Johnson gewinnt Gold, Vonn stürzt schwer
Sport
February 8, 2026

Johnson gewinnt Gold, Vonn stürzt schwer

Die Amerikanerinnen sorgen in der Olympia-Abfahrt für die Schlagzeilen. Breezy Johnson gewinnt, Lindsey Vonns Comeback endet im Helikopter. Die Schweizerinnen fahren wenig überraschend hinterher.

Breezy Johnson und Grossanlässe – das passt. Die 30-Jährige aus dem US-Bundesstaat Wyoming sicherte sich als weibliches Pendant zu Franjo von Allmen nach dem WM-Titel in Saalbach vor einem Jahr auch in Cortina d’Ampezzo die Goldmedaille in der Abfahrt. Sie setzte sich auf der Piste Olimpia delle Tofane hauchdünn gegen Emma Aicher durch. Die acht Jahre jüngere Deutsche war die Einzige, die Johnson richtig gefährden konnte. Am Ende fehlten der Allrounderin, die in Schweden aufgewachsen ist und als Teenager drei Jahre in Engelberg lebte, lediglich vier Hundertstel zu Gold.

Bronze ging an Sofia Goggia. Die Italienerin hat somit einen kompletten Medaillensatz an Olympischen Spielen gewonnen, nachdem sie 2018 Olympiasiegerin in der Abfahrt wurde und vor vier Jahren in der Königsdisziplin Silber holte. Umso höher einzustufen ist Goggias Leistung, da sie bei hohen Temperaturen spät ins Rennen stieg, nachdem sich um Lindsey Vonn ein Drama abgespielt hatte.

Suter mit einem Schritt nach vorne

Die Amerikanerin war zwei Nummern vor Goggia gestartet und kam nur dreizehn Sekunden weit. Dann verlor die 41-Jährige über die erste kleine Welle die Kontrolle, landete im Schnee und blieb dort minutenlang liegen. Schliesslich wurde sie mit dem Rettungshelikopter geborgen. Vonn hatte nach ihrem Comeback vor etwas mehr als einem Jahr alles auf die Olympischen Spiele ausgerichtet. Nach ihrem Sturz in der Vorwoche in Crans-Montana stand sie gar mit einem gerissenen Kreuzband im linken Knie am Start. Das Risiko war am Ende vielleicht zu gross.

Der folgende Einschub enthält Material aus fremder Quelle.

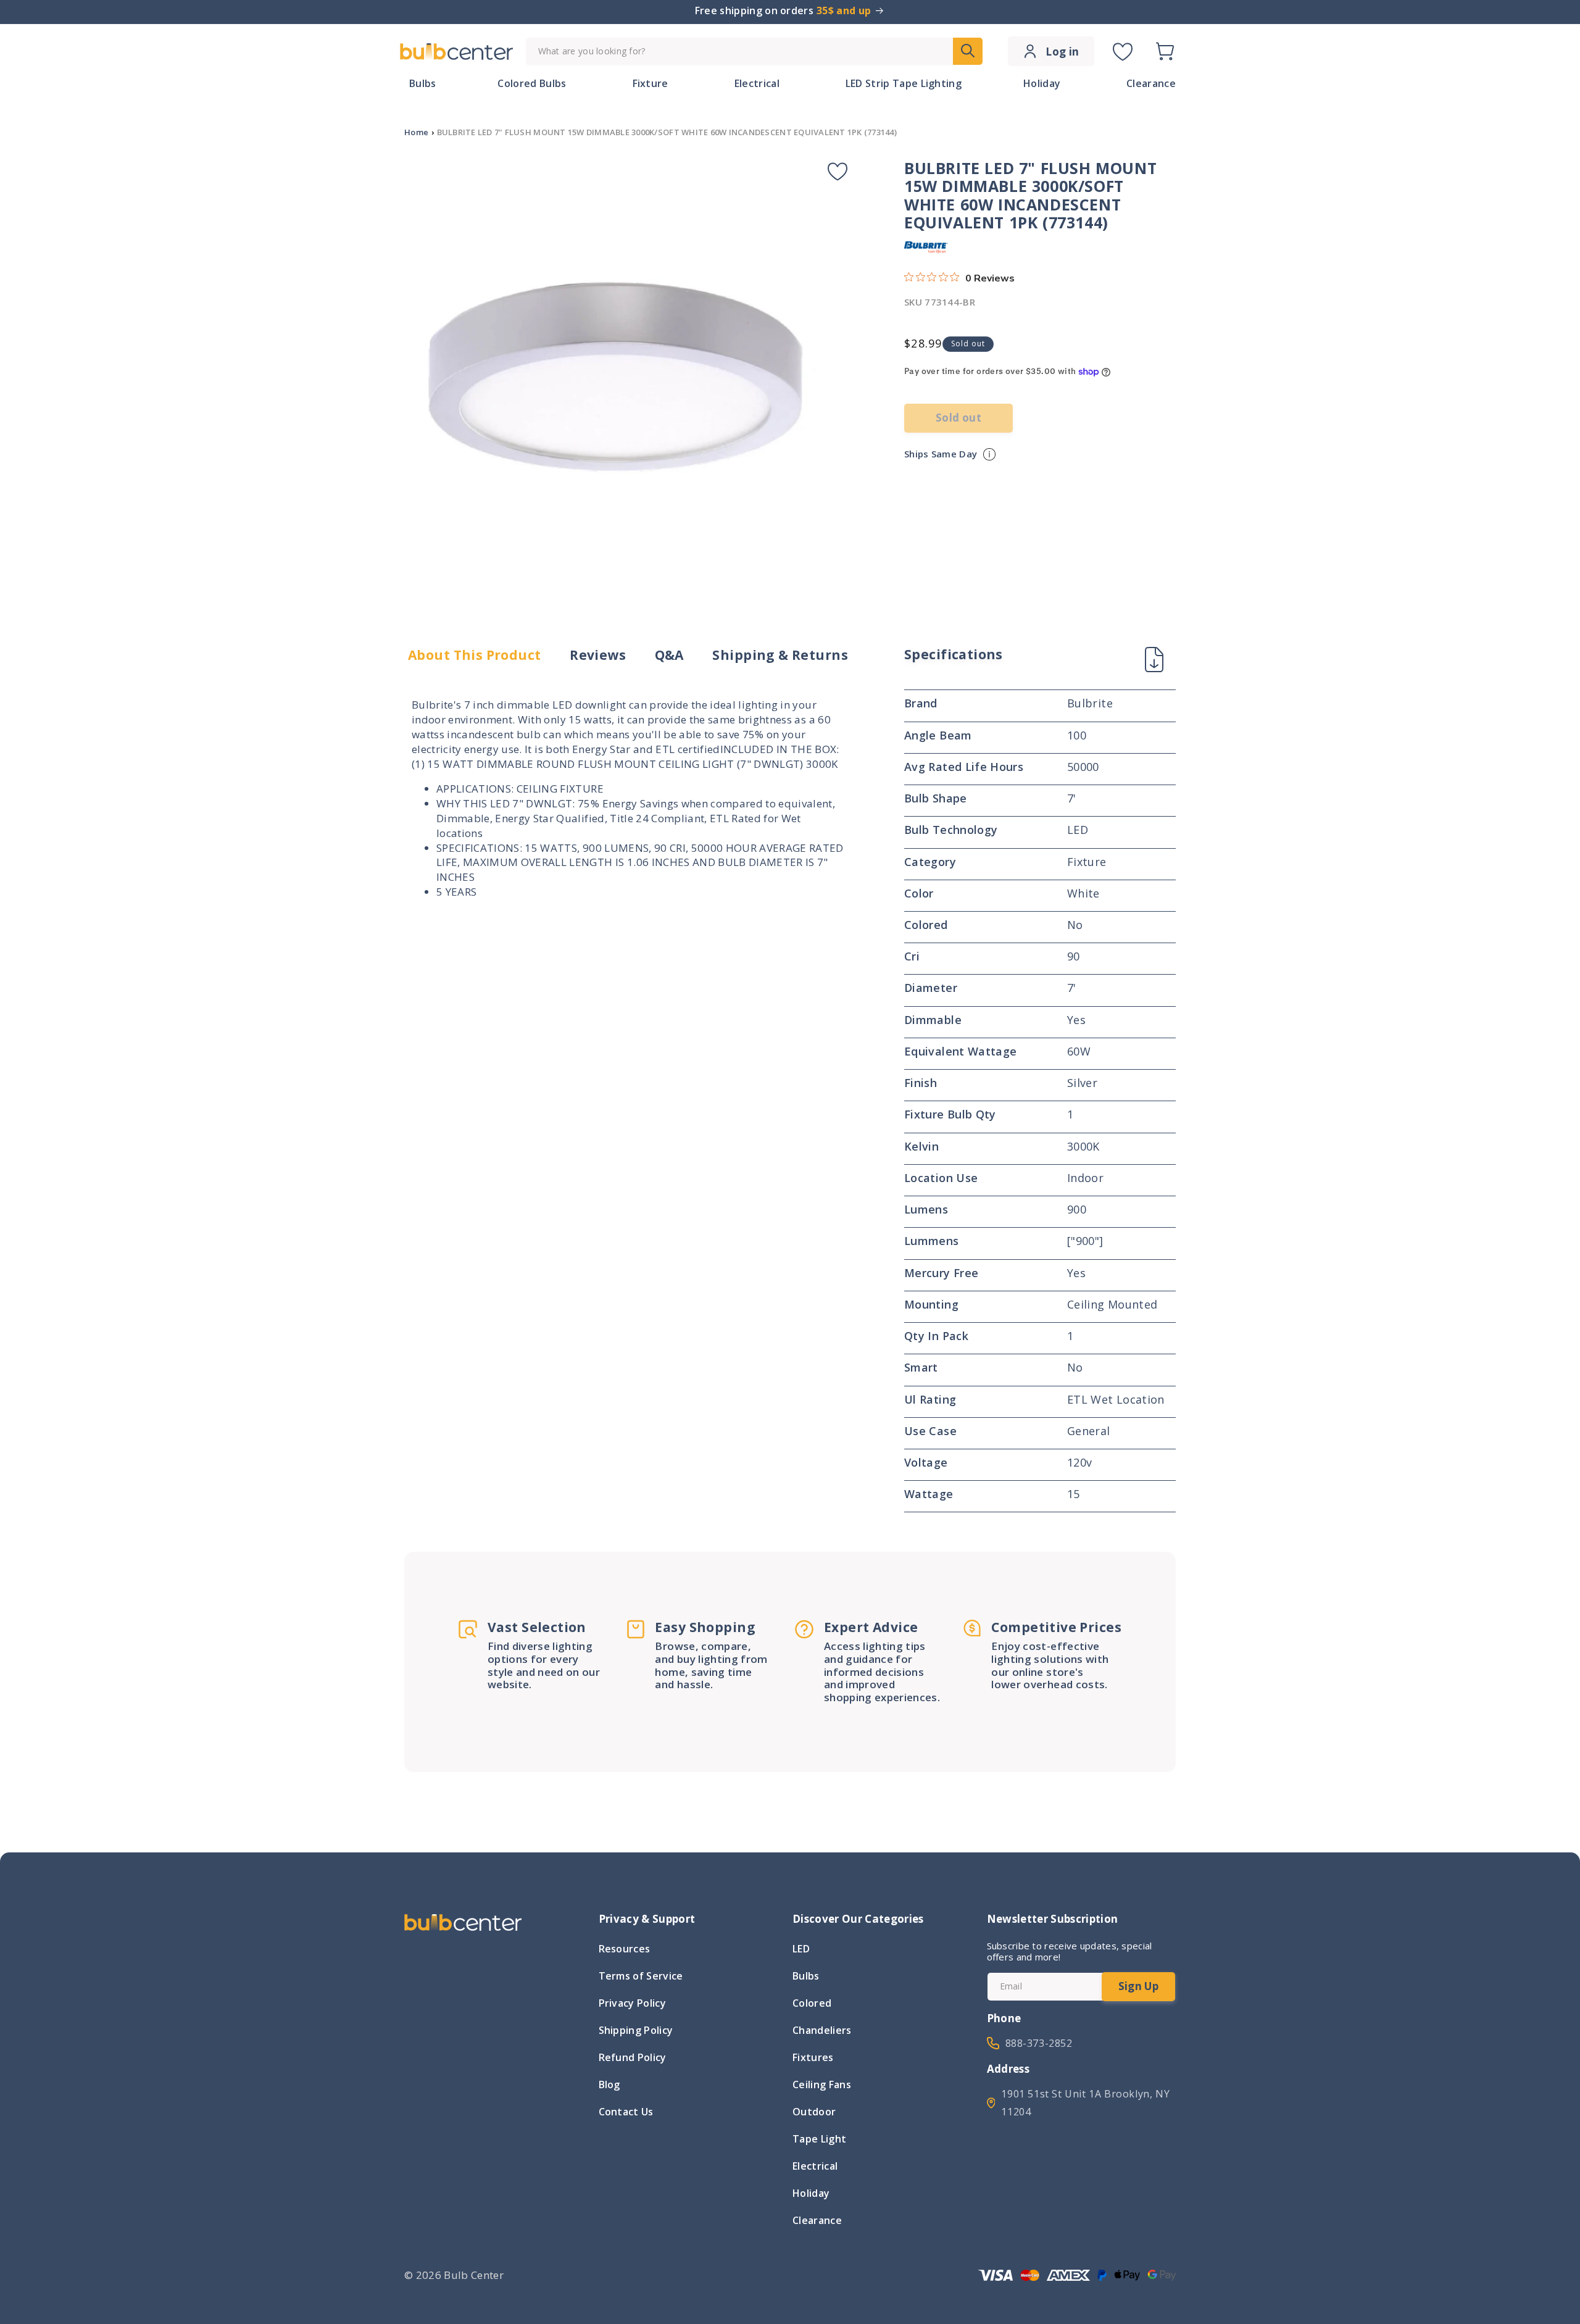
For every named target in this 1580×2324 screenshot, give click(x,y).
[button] (1164, 51)
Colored (811, 2003)
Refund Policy (633, 2057)
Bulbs (806, 1976)
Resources (625, 1949)
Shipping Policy (636, 2030)
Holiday (811, 2193)
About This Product (474, 655)
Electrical (815, 2166)
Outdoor (814, 2111)
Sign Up (1138, 1986)
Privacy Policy (632, 2003)
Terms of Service (641, 1976)
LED (801, 1949)
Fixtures (813, 2057)
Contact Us (626, 2111)
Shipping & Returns (780, 655)
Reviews (598, 655)
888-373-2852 (1039, 2043)
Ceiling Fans (821, 2084)
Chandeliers (822, 2030)
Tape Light (819, 2139)
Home (416, 132)
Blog (609, 2084)
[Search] (968, 51)
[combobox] (754, 51)
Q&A (669, 655)
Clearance (817, 2220)
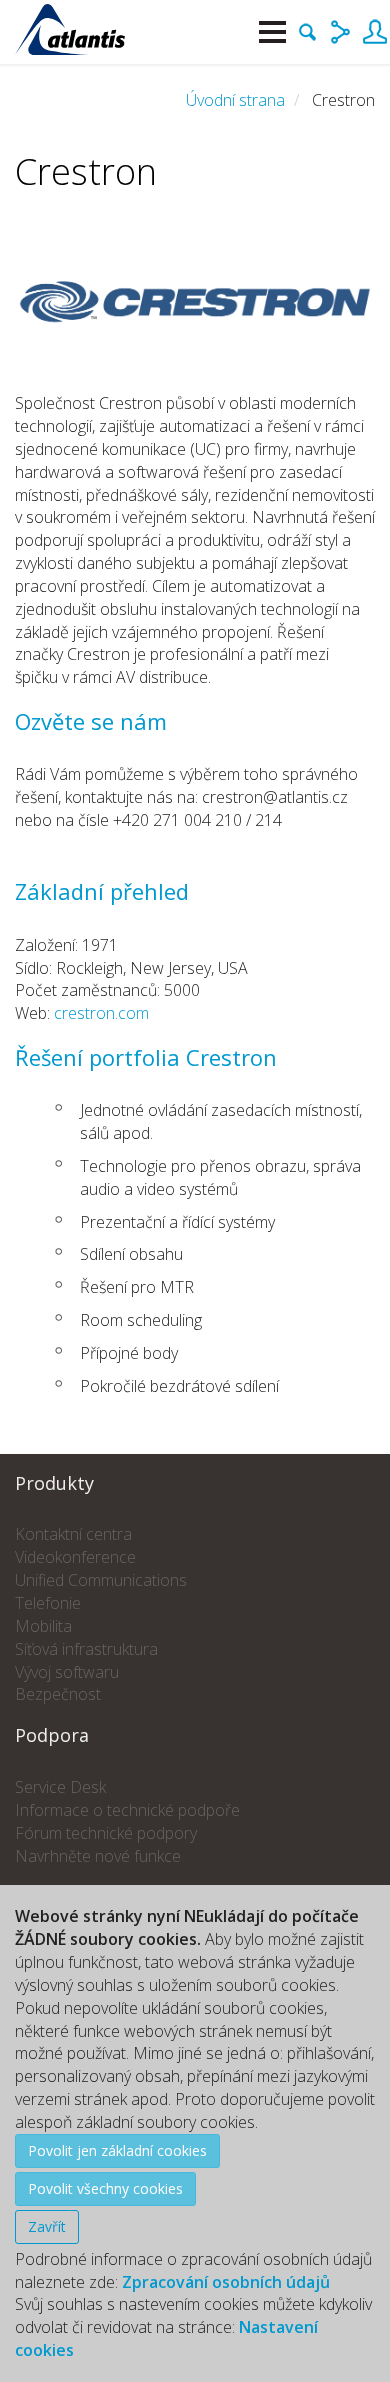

Direkt hinter Goggia ging Corinne Suter, die Olympiasiegerin von Peking 2022, als letzte Schweizerin ins Rennen. Die 31-jährige Schwyzerin zeigte in ihrer erst dritten Abfahrt des Winter eine ansprechende Leistung, konnte aber die Klatsche für die Athletinnen von Swiss-Ski nicht verhindern. Suter klassierte sich mit fast zwei Sekunden Rückstand im 14. Rang.

«Es war ein Schritt in die richtige Richtung», stellte die fünffache WM-Medaillengewinnerin und Weltmeisterin von 2021 in Cortina fest, die bei Grossanlässen oft über sich hinauswächst. Nun konnte sie aber die fehlende Rennpraxis nach ihrem Trainingssturz im Dezember nicht kaschieren. Zudem spürt sie über die vielen Wellen und Sprünge auf der spektakulären Olympiastrecke zwischen den Felsen der Dolomiten nach wie vor Schmerzen im Fuss. «Und von der Piste her ist es sicher nicht mehr schneller geworden», stellte sie fest.

Schlechtestes Schweizer Resultat seit 32 Jahren

Die weiteren Schweizerinnen verloren allesamt über zwei Sekunden auf Johnson. Die Olympiadebütantin Janine Schmitt, die wegen des Trainingsabbruchs am Samstag nur eine einzige Übungsfahrt hatte, wurde 17., Jasmine Flury 19. und Malorie Blanc beendete ihr erstes Olympiarennen im 20. Rang.

Blanc war mit der Startnummer 1 gestartet, und auch Flury und Schmitt hatten mit tiefen Nummern eigentlich ideale Bedingungen, konnten davon aber nicht profitieren. So resultierte das schlechteste Schweizer Abfahrtsresultat bei Olympischen Spielen seit 1994 in Lillehammer, als Heidi Zurbriggen als 22. die beste war. Das magere Teamresultat widerspiegelt aber die bescheidenen Schweizer Leistungen in der bisherigen Speedsaison – und es kann auch einigermassen logisch erklärt werden.

Flury ist nach einer langwierigen Verletzung noch nicht wieder bei hundert Prozent, Suter ebenfalls nicht. Schmitt und die erst 22-jährige Blanc bestritten ihre ersten Olympiarennen und buchten diese unter dem Motto «Erfahrung sammeln». Die Super-G-Olympiasiegerin Lara Gut-Behrami wurde einmal mehr schmerzlich vermisst.